My client had been admitted at 8cm, and was showing some of the "classic" signs of transition. All kinds of things were coming out of her mouth. Her sentences, all stream-of-consciousness and irrational, generously peppered with various forms of the word "f*ck," were basically amounting to the fact that she didn't want another single contraction, and that she wanted to put on her clothes and go home. When she said she couldn't figure out if she needed to pee really badly or if she needed to have a bowel movement, she began asking for an epidural.
When the OB said she was dilated to "9 and a lip" (a lip is a bit of remaining cervix that has not dilated), all my client heard was that she wasn't 10 cm, and her request for an epidural turned into a demand. Feeling the arc of this birth unfolding, I did exactly as I had promised her I'd do if she asked for an epidural -- talk her out of it. I explained to her that all the pressure she was feeling was the baby moving down through her pelvis. She resisted, saying again that either she wanted to put her clothes on and go home, or get an epidural. The nurse said, "OK, if you're sure an epidural is what you really want." She said it with great hesitation, probably because she knew this baby's birth was not far off, and because by the time anesthesia would have gotten there and placed the medication, the baby would have been born already. And probably because she didn't know what else to say, other than the words she needed to order an epidural .

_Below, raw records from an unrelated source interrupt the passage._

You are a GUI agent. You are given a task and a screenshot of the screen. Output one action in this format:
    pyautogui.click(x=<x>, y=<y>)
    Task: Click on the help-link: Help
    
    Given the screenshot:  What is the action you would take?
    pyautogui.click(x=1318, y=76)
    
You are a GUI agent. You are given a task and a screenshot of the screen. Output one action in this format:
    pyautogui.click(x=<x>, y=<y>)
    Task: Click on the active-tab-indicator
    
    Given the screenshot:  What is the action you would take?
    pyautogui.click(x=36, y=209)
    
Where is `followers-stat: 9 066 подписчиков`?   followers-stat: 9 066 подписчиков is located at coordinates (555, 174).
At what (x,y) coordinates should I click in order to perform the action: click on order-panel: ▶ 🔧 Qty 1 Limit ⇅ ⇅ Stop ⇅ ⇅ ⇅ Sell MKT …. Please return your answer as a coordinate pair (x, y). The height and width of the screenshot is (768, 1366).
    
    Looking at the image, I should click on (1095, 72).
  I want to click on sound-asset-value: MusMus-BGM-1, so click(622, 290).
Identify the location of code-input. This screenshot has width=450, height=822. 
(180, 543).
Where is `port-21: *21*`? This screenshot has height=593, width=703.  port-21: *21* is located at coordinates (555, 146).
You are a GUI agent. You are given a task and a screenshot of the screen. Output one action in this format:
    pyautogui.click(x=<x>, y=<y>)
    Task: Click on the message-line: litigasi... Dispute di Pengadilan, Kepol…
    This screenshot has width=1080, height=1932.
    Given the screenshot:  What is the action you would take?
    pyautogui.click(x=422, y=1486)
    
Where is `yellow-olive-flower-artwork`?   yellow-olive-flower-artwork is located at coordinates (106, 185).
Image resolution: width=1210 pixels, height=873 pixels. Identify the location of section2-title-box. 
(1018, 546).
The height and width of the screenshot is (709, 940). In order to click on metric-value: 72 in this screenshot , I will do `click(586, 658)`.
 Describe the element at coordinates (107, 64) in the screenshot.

Knowing that pushing would be a relief, as it is for many women, I said to her, "Pushing and getting this baby out is the best pain relief you can get." I asked the OB quickly, "Can she push past the lip?"
The OB took a deep breath and carefully considered my question, and I wondered if she'd ever been asked that before. I could practically see the light bulb going off in her head before she said, "I don't think that pushing past the lip will interfere with her progress at all."
My client needed convincing to push, so I suggested she push just to try it, and see if it helped any. The lip was anterior (towards my client's pubic bone), so I suggested she get back on hands and knees so that the baby's head would finally press out that lip. She pushed with the strength of an army of men, and 20 minutes later, my client was holding her baby in her arms.
What would have happened if my client had gotten the epidural, assuming that there would have been time to place it? Her baby was coming with such force that it is doubtful an epidural would have slowed the contractions, especially at 9+cm. For the same reason, I can't imagine it would have drawn out the pushing stage into anything long and exhausting, as can also happen with an epidural. She would have had a happy and healthy baby, and she would have done so via VBAC. And retrospectively, perhaps she would have been just fine with getting the epidural, especially when she'd get to the part of the story where she would describe the amount of pain she was in. It all would have been fine, probably, but I am thrilled that my client does not need to reconcile her goals for her birth with its outcome.
Lesley Everett, a doula in Montreal, just led a doula training for L&D nurses. The snippets of what she shared from that experience are encouraging -- many of the nurses who attended expressed some layered frustrations; not only do they not have the knowledge on how to support women who are laboring without an epidural, they have too many patients at one time to provide the focused and concentrated work of unmedicated labor support. Combine that with the fact that the spectrum of emotions and behaviors that unmedicated women present with can be pretty darn intimidating if you are not accustomed to it. What results is a lack of practice, which leads to lack of confidence, which leads to a lack of practice.
I am heartened by Lesley's work, and I'm hoping that my client's birth experience prompted some out-of-the-box thinking for the hospital staff involved, a gentle reminder that babies are born in hundreds of ways, as long as the mothers have knowledgeable support.